───── Stored data
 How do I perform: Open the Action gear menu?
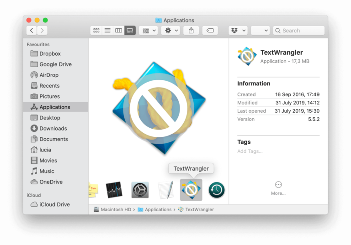point(171,31)
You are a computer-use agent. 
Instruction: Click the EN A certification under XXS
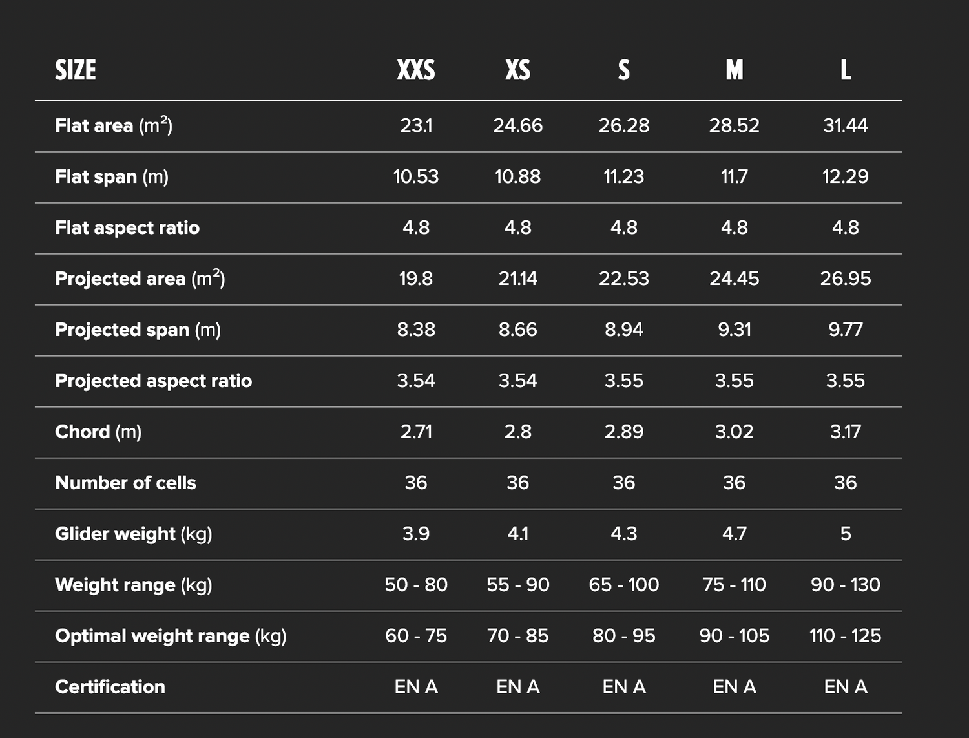coord(416,687)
──────────
Problem to solve:
Reproduce the lines from the line with "Instruction: Click the" through the last line of the entries exactly, including both ends and excluding pictures.

Response:
Instruction: Click the EN A certification under XXS
coord(416,687)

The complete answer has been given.